Chemical elements 50, 79, 29, and 47. The economics thereof. From American Public Media, this is Marketplace. In Los Angeles, I'm Kyle Rizdahl. It is Thursday. Today, this one is the 15th of January. Good as always to have you along, everybody.
Our entry point into the economy today, this one and the global one, comes via the commodities markets, metals in particular, which, and I believe this is the technical Wall Street term, have been ripping this year. Gold, nickel, tin, and copper have all hit record highs the past couple of weeks. Silver, just as a for instance, is up 200% year over year.
That's happening in part because another particular asset isn't ripping. The U.S. dollar, and really all fiat currencies, but especially the U.S. dollar, seems to be getting debased at relatively high rates. Stephen Gleason is the CEO of Money Metals Exchange. The dollar is down 7% over the past year. It has been debased, in other words. That is actually a technical Wall Street term.

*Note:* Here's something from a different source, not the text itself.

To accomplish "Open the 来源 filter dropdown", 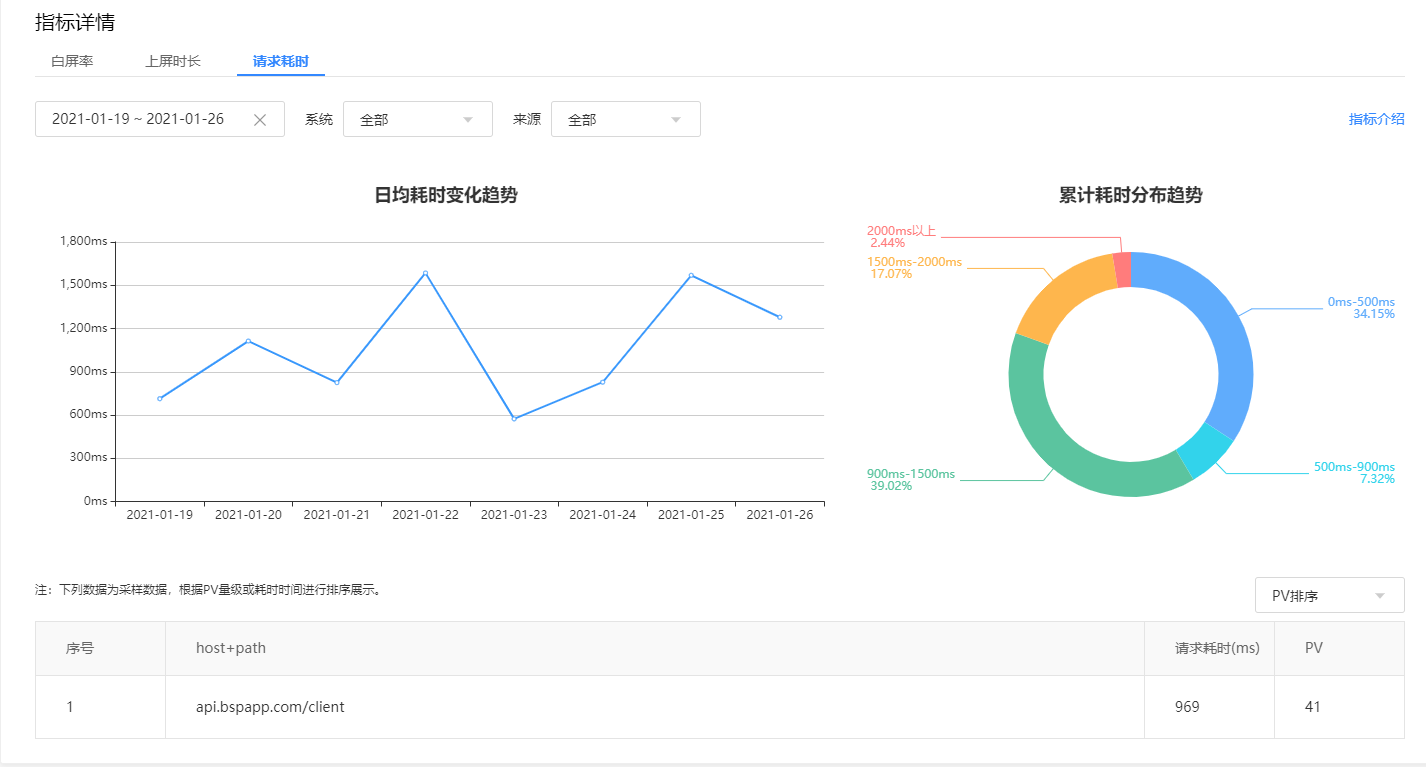I will [626, 118].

So one reduces one's exposure to those volatile U.S. dollars... How? Diversify into hard assets. Hard assets like real estate, maybe, but more easily gold, silver, also platinum. It's really just stored value and one that is not susceptible to debasement like a government-issued or Federal Reserve-issued currency is. Hey, there's that word again, debasement.
Juan Carlos Artigas is global head of research, also regional CEO for the Americas for the World Gold Council. It's not just the weakening dollar, though, also the broader political agita.
I think that is a combination of so many things happening that creates uncertainty amongst investors. And because they don't know exactly how much of that is going to translate into real impact into the global economy, they utilize assets like gold to hedge.
And it ain't just gold. Tin is at a record, too. Why, I hear you ask? Do not at me on this one, gang, but it's all about artificial intelligence. What is tin really useful for? Soldering. What needs lots of soldering? Computer chips. What needs lots of computer chips? You see where I'm going, right? Also, let us not forget copper, industrially critical as it is.
Should you want to get in on that action, though, best forget the commodity markets. We are seeing a lot of folks wanting to buy copper, physical copper. And actually, one of the best ways to do that, at least on the retail side, is the old pre-1983 pennies, which are, I believe, 95% copper. Put that one in there just for the numismatists among you.
Our visit to commodities ends with oil crude tumble today.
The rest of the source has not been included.